Why is it the BBC use 850 hPa instead of 2 M temperatures?
It must be a pretty boring job being a weather presenter down at the BBC TV centre. The same old boring forecast to repeat on the News channel twice an hour all morning long, sometimes it’s 30 seconds, occasionally it can run to 3 minutes. So I can understand at times to give them a bit more excitement they like to over egg a story, and invariably when the weather is turning milder, or warmer they roll out the same old colour filled contours for surface temperature, you know the ones that use yellows and oranges such as this. I’m quite convinced that the NWP chart they use on these occasions is in reality for temperatures at 850 hPa (~5000 feet) but I could be wrong.
Of course there is no legend to tell you what temperature each shade of colour represents, although there’s plenty of room for one in the top right. This style of 850 hPa chart from wxcharts.com (below) is much more useful. It shows what the ICON model expects temperatures at 850 hPa to be across the country at 09 UTC on Thursday. As you can see there are some small sub-zero areas over the Highlands, which might have given Simon King a clue about the distinct possibility of a spell of snow over the high ground before it turns to rain, but of course he couldn’t do that with the severe case of Scotia Myopia he has.

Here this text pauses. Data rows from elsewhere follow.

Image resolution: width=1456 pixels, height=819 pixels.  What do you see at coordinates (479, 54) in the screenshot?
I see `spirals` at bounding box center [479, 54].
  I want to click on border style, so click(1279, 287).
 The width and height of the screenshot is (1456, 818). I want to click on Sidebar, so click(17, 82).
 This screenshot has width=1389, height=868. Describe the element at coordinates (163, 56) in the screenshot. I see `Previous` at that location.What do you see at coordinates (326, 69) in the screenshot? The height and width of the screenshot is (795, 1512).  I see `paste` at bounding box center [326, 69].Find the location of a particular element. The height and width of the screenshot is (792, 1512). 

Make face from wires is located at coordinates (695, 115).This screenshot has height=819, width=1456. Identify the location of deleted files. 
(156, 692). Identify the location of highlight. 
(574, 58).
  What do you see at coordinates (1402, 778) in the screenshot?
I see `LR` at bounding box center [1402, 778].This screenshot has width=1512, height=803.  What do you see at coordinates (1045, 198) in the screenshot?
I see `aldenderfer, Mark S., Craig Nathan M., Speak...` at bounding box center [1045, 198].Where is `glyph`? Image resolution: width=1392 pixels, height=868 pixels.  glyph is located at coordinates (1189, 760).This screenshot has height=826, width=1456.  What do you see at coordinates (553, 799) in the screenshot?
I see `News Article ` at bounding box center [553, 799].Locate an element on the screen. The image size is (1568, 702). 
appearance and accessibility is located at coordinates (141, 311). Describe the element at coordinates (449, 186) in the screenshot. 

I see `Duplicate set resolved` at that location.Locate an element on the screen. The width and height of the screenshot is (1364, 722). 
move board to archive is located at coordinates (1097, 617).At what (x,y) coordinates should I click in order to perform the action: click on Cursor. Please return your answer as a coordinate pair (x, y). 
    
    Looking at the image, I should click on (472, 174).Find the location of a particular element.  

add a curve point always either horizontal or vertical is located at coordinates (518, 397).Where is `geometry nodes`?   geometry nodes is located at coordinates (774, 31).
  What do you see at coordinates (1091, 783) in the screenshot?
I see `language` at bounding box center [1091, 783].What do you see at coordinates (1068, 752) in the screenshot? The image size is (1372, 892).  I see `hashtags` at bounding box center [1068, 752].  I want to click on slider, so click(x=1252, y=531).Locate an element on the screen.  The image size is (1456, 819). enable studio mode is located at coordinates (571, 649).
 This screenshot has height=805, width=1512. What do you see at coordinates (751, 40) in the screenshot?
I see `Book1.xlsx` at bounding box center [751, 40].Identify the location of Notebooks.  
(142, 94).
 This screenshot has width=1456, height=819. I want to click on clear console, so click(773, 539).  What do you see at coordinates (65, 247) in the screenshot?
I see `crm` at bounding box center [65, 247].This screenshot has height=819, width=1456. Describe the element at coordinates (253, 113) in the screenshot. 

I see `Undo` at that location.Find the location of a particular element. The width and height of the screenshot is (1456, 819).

Instead of misleading the public Meteogroup should be displaying the 2 M temperature chart rather than the 850 hPA, and as you can see (below) the reason they don’t is because it’s much less startling and dramatic. The reason why it’s less dramatic is that temperatures have been adjusted for topography and the colour scale that wxcharts.com use is rather poor, but at least it’s accurate, which might not mean a lot to Meteogroup. What they could use as an alternative and what I’ve advocated for years is the use of temperature anomaly charts (the difference between the forecast temperature and the long-term average) for that day.